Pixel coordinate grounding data
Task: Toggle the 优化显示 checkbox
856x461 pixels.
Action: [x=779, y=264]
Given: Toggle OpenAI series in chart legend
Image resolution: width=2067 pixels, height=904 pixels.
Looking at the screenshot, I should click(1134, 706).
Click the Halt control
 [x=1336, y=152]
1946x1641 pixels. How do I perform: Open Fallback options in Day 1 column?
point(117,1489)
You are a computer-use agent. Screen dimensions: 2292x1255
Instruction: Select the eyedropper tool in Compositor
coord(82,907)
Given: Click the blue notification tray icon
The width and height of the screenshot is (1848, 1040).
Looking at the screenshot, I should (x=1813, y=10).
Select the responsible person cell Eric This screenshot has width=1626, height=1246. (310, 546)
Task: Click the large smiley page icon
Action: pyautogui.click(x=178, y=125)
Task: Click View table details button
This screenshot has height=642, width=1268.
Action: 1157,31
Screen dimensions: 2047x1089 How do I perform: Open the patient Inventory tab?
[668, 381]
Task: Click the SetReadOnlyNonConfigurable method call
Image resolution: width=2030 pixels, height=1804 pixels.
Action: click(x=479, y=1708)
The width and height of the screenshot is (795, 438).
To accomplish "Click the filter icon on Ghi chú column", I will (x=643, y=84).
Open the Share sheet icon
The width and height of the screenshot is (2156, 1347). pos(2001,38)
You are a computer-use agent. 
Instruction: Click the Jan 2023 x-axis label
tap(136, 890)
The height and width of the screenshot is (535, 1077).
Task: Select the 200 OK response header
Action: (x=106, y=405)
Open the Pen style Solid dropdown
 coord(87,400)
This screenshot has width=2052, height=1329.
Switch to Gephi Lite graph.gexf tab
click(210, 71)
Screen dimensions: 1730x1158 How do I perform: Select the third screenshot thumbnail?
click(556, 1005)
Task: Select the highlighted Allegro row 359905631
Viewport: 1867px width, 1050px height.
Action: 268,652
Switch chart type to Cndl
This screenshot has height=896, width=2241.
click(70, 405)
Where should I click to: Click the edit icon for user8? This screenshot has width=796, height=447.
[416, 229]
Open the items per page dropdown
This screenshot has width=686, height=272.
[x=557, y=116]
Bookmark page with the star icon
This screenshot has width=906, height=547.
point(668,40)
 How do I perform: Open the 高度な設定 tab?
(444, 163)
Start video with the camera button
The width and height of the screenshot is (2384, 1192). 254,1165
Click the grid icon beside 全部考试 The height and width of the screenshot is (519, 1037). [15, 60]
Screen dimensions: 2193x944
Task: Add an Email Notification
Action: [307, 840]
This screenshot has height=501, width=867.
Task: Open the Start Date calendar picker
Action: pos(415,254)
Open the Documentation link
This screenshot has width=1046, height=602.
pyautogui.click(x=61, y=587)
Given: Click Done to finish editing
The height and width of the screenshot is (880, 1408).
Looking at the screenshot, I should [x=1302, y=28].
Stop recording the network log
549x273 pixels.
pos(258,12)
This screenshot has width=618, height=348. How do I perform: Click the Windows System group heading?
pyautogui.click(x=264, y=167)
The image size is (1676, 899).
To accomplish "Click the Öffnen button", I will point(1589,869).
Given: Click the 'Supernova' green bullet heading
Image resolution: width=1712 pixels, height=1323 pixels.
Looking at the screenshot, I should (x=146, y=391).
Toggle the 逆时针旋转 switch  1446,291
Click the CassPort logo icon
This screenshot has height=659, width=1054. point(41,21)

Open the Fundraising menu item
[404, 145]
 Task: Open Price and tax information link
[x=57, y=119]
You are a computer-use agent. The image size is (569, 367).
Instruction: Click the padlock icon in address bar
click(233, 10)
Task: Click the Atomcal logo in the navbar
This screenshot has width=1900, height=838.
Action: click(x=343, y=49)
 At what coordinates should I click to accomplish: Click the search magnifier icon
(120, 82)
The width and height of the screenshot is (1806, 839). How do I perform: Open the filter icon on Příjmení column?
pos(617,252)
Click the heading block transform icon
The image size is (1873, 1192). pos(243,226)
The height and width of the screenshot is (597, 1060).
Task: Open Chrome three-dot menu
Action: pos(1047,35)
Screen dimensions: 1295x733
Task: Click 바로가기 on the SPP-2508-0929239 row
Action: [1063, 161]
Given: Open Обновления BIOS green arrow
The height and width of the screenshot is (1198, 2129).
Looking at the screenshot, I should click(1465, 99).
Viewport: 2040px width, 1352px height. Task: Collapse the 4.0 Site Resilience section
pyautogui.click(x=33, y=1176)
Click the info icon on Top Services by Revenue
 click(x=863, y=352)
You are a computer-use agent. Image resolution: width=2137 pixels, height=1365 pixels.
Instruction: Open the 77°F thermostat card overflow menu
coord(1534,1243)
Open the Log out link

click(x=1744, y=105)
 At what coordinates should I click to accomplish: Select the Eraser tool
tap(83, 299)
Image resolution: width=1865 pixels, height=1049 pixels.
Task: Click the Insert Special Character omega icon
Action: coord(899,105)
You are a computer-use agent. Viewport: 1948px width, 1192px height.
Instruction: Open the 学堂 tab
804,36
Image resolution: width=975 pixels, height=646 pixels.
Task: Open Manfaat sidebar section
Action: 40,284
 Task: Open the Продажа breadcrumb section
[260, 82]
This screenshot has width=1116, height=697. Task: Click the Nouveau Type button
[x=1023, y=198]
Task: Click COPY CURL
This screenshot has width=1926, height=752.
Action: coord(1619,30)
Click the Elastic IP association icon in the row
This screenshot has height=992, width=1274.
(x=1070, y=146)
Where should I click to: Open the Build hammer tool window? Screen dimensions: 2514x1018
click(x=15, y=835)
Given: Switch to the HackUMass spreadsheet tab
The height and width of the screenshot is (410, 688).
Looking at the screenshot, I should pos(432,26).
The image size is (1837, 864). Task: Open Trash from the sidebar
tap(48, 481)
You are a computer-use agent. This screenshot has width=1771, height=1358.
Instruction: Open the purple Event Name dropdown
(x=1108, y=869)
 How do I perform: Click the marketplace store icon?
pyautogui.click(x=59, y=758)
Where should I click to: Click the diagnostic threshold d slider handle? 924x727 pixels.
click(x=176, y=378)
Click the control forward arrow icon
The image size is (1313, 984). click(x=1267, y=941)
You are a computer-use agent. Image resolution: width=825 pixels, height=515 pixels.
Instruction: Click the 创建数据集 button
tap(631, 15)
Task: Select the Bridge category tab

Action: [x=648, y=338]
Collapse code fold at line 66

# What is needed:
From the records, copy out each line that includes the string "Given".

# Response to this exercise:
Given: Toggle OpenAI series in chart legend
Given: Click the blue notification tray icon
Given: Click Done to finish editing
Given: Click the 'Supernova' green bullet heading
Given: Open Обновления BIOS green arrow
Given: Switch to the HackUMass spreadsheet tab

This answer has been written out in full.